> [Texto proporcionado]:
⟨

Se ha muerto Pedro Capilla y la farmacia parece haberse detenido en seco. Como si, de pronto, cuarenta años de los de Franco hubieran pasado por nuestras retinas en un relámpago de percepción y síntesis.
Como si la vista atrás nos hubiera dado más vértigo que perspectiva. Como si el tiempo fuese, otra vez, esa cosa incierta que a veces nos impregna fatalmente y otras se nos resbala, imposible de retener. Como cualquier otro grande, no necesariamente de España,
Capilla iba a tener una muerte señalada porque un personaje de su altura, en nuestro pequeño y querido sector, no podía ocupar una sola necrológica.
Fue un presidente presidencialista que decía no ser presidencialista como un rasgo auténtico de su presidencia.
Esa ambivalencia la llevó gustosamente como bandera porque sabía de su misión universal: debía estar aquí y allí, en misa y repicando, con los farmacéuticos y con la Administración, con la industria y con la distribución, con temple y con colmillo. Y respondió a la exigencia de estar a la altura, en tantos y muy diversos frentes, con el convencimiento de que la negociación es siempre más útil que la ruptura.

⟩

> [Tareas a realizar]:
**A.** En el texto sobre Pedro Capilla, enumera los cuatro interlocutores con los que, según la frase que contiene «debía estar aquí y allí», tenía que estar él.
**B.** Indica si cada afirmación concuerda con el texto sobre Pedro Capilla y cita las palabras que lo deciden: (i) Capilla consideraba la negociación más útil que la ruptura; (ii) Capilla decía ser presidencialista; (iii) a una figura como Capilla le bastaba una sola necrológica.
**C.** Retoma el texto sobre Pedro Capilla y continúalo a partir del punto en que se detiene.
Los registros no hacen falta para nada de este ejercicio.

> [Entradas de datos almacenados]:
⟨

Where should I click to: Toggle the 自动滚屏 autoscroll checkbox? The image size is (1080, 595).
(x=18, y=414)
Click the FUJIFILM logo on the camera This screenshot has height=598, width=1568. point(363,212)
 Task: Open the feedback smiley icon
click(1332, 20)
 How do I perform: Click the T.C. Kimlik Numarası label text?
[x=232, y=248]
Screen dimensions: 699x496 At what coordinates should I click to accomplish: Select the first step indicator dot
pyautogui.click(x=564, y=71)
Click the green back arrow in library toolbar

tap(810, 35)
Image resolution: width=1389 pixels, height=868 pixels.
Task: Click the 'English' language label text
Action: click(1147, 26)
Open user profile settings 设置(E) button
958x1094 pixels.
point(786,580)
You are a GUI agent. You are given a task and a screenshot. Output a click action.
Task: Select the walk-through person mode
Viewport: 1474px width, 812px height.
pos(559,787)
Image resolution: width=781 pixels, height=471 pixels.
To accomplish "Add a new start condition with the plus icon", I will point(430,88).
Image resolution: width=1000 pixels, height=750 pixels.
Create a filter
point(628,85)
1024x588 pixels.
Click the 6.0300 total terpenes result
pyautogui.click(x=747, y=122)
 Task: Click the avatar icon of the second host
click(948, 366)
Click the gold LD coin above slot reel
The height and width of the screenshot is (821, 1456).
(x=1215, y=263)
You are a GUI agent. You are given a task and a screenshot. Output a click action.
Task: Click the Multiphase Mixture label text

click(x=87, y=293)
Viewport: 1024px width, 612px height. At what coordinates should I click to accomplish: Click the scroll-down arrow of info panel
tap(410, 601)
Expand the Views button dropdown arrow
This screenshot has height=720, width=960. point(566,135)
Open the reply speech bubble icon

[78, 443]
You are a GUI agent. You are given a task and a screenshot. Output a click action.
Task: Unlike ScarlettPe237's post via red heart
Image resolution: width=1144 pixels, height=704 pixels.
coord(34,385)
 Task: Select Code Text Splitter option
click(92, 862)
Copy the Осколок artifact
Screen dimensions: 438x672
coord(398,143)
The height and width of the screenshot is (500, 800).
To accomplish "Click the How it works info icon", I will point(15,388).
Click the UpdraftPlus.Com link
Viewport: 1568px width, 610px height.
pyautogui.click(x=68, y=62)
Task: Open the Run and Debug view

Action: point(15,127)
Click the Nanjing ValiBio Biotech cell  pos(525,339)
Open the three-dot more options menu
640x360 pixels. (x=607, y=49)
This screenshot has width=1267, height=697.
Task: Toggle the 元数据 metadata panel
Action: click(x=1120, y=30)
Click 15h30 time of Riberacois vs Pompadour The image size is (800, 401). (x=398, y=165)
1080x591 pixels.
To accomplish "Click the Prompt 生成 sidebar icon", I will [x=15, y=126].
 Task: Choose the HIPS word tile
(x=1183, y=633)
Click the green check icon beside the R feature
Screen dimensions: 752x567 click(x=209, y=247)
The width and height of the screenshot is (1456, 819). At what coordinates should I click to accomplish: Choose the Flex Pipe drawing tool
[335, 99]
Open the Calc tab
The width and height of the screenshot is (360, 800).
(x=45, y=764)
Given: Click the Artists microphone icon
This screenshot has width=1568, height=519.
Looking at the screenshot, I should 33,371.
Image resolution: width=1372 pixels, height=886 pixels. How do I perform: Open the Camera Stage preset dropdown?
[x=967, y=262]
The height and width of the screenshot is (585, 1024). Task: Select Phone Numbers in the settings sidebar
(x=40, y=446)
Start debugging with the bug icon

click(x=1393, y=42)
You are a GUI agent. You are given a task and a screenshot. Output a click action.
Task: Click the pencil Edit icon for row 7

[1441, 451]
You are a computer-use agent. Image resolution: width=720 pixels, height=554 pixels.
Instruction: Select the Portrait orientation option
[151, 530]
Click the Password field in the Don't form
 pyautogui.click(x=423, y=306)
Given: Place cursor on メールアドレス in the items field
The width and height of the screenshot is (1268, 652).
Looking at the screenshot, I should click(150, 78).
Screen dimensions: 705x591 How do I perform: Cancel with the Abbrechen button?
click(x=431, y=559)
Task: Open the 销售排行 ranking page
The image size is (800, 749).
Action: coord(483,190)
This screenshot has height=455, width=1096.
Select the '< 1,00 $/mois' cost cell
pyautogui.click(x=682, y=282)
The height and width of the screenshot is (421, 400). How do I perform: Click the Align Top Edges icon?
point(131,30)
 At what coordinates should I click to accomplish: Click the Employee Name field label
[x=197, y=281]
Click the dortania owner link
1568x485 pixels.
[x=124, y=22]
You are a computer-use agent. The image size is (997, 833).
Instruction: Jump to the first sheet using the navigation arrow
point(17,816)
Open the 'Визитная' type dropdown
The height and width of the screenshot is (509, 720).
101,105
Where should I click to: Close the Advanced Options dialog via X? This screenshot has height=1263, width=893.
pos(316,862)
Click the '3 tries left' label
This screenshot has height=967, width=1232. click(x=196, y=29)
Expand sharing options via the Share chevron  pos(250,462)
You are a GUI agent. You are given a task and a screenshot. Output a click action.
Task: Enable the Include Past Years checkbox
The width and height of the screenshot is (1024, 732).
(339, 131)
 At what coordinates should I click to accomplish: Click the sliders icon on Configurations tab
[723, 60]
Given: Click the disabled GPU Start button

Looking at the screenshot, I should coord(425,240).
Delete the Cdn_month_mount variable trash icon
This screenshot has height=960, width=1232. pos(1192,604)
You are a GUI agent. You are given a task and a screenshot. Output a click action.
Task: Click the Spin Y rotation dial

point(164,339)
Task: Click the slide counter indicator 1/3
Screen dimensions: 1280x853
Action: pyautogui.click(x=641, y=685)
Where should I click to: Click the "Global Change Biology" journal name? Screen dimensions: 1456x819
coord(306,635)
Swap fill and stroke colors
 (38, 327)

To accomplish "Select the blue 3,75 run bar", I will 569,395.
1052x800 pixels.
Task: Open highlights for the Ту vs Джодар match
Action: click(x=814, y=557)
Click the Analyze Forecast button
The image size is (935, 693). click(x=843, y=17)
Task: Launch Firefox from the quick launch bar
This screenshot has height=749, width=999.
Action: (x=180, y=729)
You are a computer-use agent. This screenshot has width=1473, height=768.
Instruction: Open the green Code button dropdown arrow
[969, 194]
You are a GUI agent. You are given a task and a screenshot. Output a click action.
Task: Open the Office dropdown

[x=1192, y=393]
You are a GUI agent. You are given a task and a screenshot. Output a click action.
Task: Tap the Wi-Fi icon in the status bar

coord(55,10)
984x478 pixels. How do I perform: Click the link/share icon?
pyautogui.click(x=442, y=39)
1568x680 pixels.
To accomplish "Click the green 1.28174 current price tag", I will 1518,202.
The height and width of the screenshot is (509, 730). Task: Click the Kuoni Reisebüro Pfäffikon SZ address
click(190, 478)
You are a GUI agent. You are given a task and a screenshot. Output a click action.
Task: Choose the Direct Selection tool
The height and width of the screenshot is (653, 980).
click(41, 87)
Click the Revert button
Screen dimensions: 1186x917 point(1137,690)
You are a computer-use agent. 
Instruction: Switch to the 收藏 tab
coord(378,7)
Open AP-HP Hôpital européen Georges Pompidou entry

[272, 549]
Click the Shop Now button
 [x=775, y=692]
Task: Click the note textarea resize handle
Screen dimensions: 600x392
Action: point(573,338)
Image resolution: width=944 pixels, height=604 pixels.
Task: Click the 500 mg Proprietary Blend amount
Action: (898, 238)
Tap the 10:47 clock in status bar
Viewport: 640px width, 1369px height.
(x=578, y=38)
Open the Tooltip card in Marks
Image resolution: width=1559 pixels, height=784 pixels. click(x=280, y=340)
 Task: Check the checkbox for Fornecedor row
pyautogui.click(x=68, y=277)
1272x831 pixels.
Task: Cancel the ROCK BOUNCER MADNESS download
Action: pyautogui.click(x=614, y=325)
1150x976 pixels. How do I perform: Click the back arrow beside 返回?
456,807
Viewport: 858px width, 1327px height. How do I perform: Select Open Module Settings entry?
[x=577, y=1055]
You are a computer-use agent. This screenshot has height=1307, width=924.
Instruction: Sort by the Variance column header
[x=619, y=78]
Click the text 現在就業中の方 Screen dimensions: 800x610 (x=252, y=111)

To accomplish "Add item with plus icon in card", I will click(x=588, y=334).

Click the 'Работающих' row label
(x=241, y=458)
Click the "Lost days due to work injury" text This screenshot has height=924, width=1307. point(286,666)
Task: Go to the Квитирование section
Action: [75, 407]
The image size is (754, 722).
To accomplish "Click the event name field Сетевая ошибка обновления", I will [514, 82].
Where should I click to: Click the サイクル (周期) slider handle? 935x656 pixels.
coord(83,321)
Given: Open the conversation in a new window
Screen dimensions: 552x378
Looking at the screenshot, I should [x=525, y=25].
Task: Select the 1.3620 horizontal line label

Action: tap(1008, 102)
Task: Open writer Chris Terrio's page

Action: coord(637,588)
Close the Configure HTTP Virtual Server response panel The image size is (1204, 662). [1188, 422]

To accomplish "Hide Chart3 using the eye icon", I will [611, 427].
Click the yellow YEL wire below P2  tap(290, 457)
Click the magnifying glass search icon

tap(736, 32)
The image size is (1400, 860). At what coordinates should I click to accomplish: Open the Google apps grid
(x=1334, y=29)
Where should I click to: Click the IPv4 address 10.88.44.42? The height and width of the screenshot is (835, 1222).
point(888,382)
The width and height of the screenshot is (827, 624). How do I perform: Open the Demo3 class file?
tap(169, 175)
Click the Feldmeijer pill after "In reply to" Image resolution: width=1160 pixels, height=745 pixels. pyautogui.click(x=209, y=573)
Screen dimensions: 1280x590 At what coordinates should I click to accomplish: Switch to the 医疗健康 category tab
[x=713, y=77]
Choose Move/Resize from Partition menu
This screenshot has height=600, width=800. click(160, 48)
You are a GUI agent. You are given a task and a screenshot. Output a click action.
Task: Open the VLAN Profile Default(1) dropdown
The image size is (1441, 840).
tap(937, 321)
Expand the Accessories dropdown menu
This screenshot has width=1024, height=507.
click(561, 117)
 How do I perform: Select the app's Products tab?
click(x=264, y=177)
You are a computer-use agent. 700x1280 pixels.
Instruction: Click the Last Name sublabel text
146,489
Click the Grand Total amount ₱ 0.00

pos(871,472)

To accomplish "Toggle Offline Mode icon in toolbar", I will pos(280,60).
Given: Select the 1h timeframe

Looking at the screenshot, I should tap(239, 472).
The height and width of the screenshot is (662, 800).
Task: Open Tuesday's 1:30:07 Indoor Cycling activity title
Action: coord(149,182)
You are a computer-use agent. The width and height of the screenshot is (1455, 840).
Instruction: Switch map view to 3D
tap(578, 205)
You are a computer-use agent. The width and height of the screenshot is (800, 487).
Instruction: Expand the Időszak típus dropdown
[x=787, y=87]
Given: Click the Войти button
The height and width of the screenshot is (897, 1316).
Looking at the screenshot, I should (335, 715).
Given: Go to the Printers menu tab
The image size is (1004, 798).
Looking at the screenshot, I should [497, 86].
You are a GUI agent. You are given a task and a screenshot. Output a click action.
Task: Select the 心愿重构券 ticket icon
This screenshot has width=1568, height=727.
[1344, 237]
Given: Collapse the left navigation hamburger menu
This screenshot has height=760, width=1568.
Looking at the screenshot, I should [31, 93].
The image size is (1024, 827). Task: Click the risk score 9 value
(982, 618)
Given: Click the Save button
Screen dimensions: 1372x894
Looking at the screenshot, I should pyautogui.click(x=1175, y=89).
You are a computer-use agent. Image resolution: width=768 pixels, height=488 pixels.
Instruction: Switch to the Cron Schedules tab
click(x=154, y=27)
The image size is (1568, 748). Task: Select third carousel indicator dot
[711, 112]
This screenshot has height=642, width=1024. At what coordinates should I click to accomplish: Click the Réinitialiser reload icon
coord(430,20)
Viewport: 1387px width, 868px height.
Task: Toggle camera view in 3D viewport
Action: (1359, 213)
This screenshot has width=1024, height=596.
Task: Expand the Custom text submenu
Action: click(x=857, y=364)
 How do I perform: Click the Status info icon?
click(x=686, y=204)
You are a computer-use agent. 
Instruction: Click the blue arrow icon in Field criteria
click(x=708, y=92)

⟩

> [Respuestas del ejercicio]:
**A.** Los farmacéuticos, la Administración, la industria y la distribución.

**B.**
(i) Sí: «con el convencimiento de que la negociación es siempre más útil que la ruptura».
(ii) No: «decía no ser presidencialista».
(iii) No: «no podía ocupar una sola necrológica».

**C.**
Espectador privilegiado de la transformación de la profesión, que él mismo posibilitó, Capilla no rehuyó ningún combate, que en sus manos no eran sino juiciosos intercambios de impresiones. Por medirse,
miró de frente hasta al todopoderoso médico, ya no tan todo y menos aún poderoso. Y abordó esa obligada relación desde el respeto, pero también desde la certeza del que sabe que avanza y que es el contrario el que ladra. Lo que entonces, como por ejemplo la
atención farmacéutica, era una insidiosa quimera, hoy es una inobjetable realidad, que hasta el médico aplaude y anhela.
Hombre de largo recorrido,
detestaba el corto plazo en el que se mueven los políticos. Especialmente, en todo lo referido a los constantes intentos de la Administración por corregir al alza la contribución de la farmacia al Sistema Nacional de Salud. Fue ahí donde más se esmeró por luchar contra el prejuicio de muchos acerca de
una botica más comercial que asistencial. Y donde, sin quizá saberlo, condujo a la profesión a la antesala de su reto más formidable, hoy tan real como inalcanzado:
los servicios y su retribución.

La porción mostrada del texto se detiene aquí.